Working in conjunction with radiochemists, Professor Cumming has assessed the fitness of new radiotracers for PET studies through preclinical studies of binding of the ligand to target neuroreceptors or enzymes in vitro, and in basic studies of the biodistribution of the molecule in the brain of living rodents, which can be measured using preclinical PET systems. Once meeting various criterial, the radiotracer may then be judged worth developing further for translation research in humans.

At this stage, it becomes possible to propose clinical PET studies first of normal control subjects at various ages, and then in clinical populations, for example in patients with neurodegenerative diseases or psychiatric disorders.

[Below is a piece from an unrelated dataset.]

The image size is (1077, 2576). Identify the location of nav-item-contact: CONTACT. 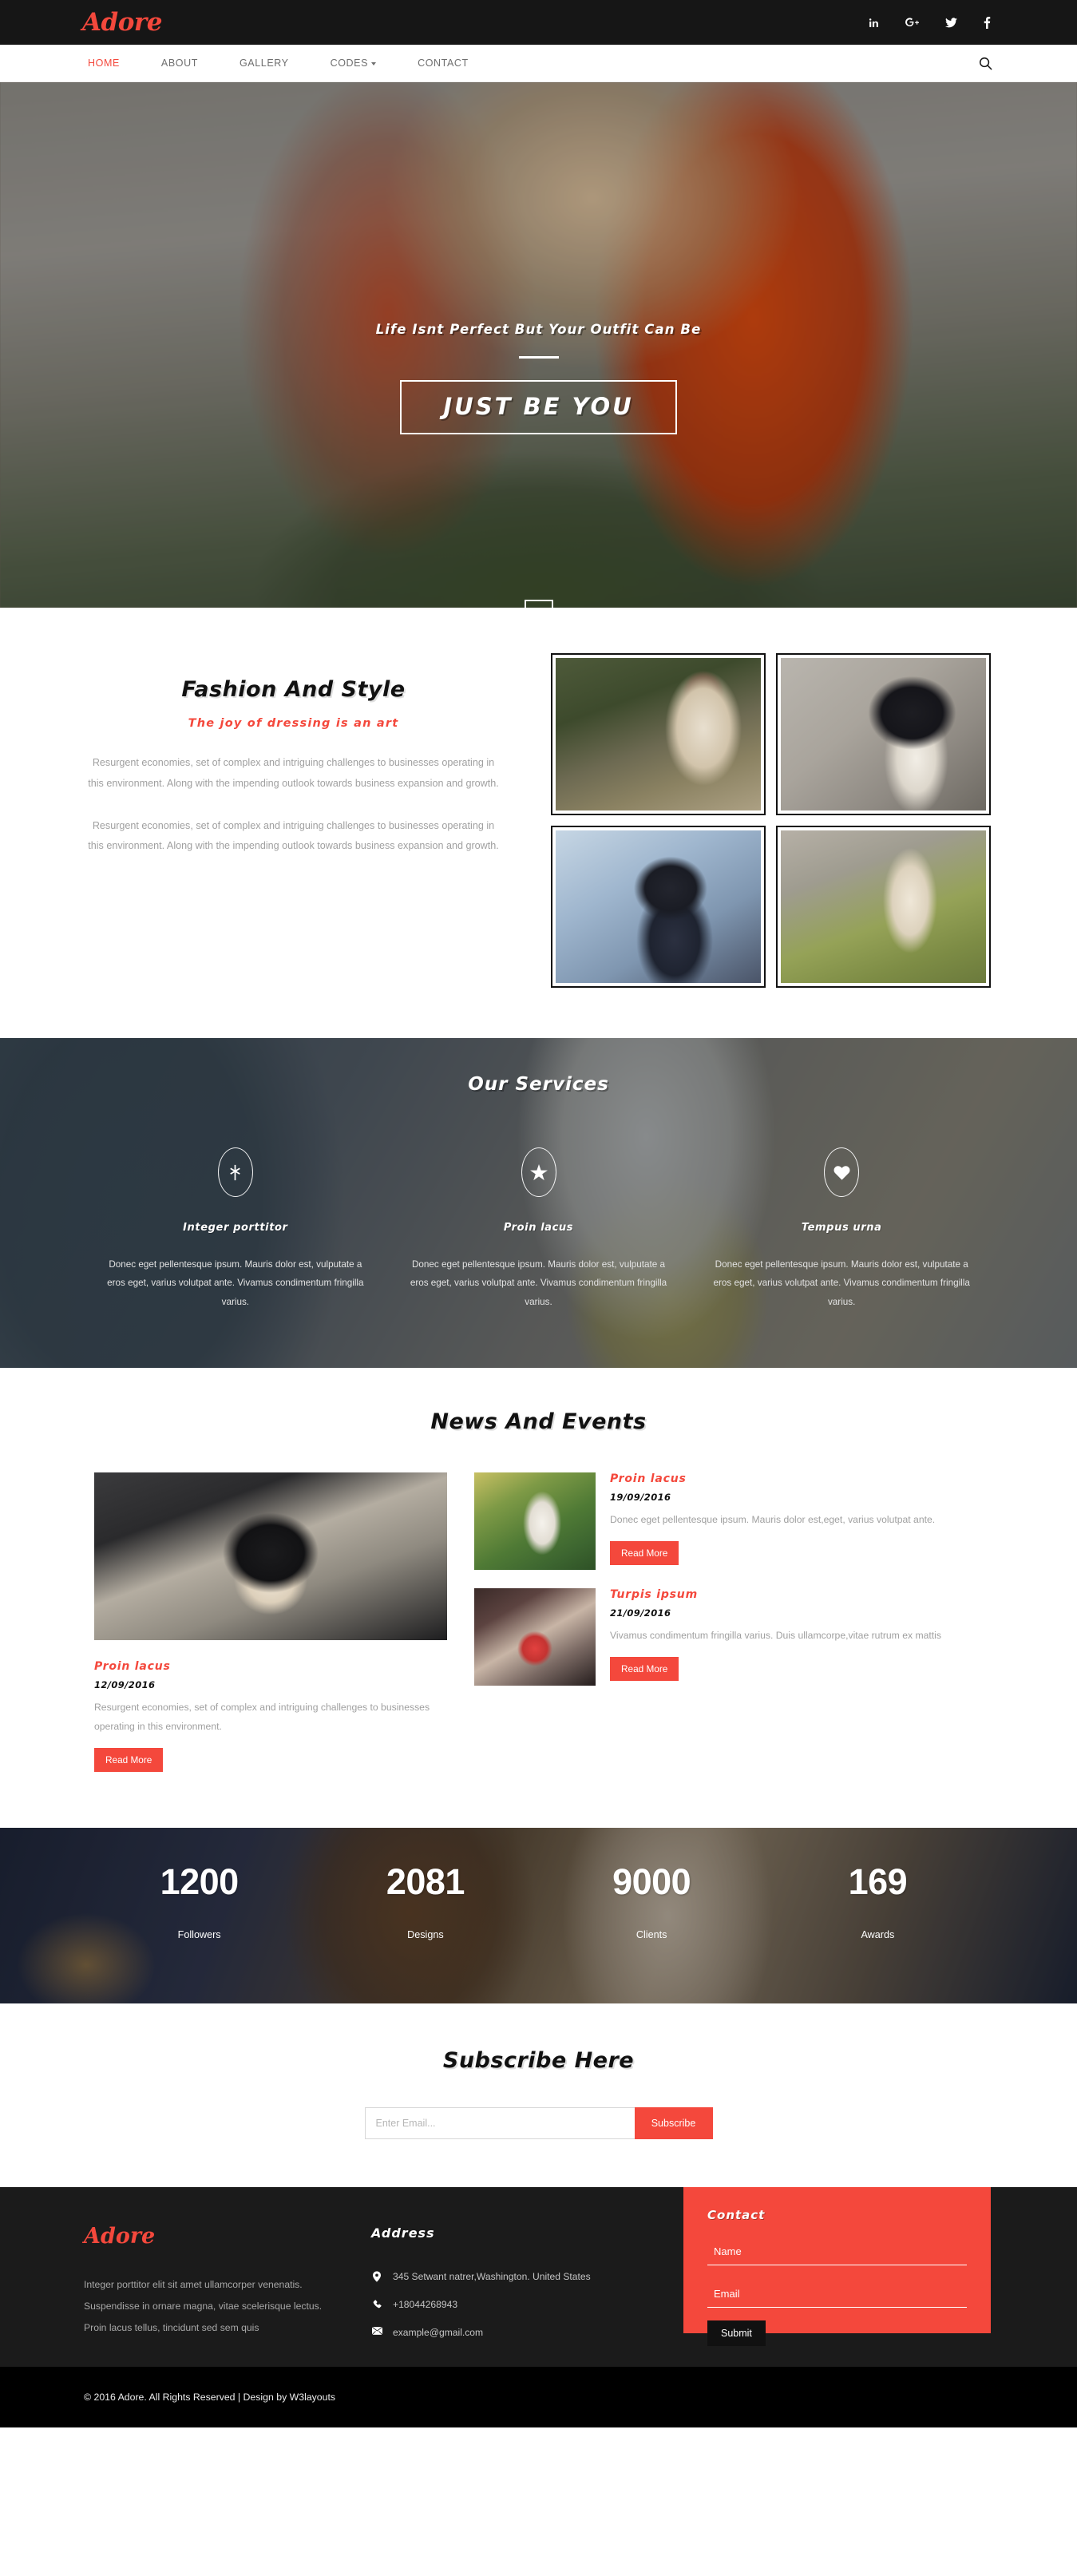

For historical reasons, many of the best-established PET tracers have targeted the brain dopamine system. Indeed, much of Professor Cumming’s research has involved the dopamine synthesis tracer [18F]fluoro-DOPA (FDOPA), which presents a considerable challenge due to the complexity of its metabolism, and yet remains widely used for brain PET studies since the late 1980s.

Thanks to developments in radiochemistry, brain PET researchers can now set their sties on a much wider range of molecular targets, notable the receptors for serotonin, noradrenaline, histamine, opioid peptides, and divers other neurotransmitters. Other emerging targets include brain enzymes such as monoamine oxidase, and important markers of neuroinflammation and neurodegeneration.

Figure: Maps showing the steady-state storage capacity for metabolites of FDOPA in brain of healthy controls and patients with schizophrenia.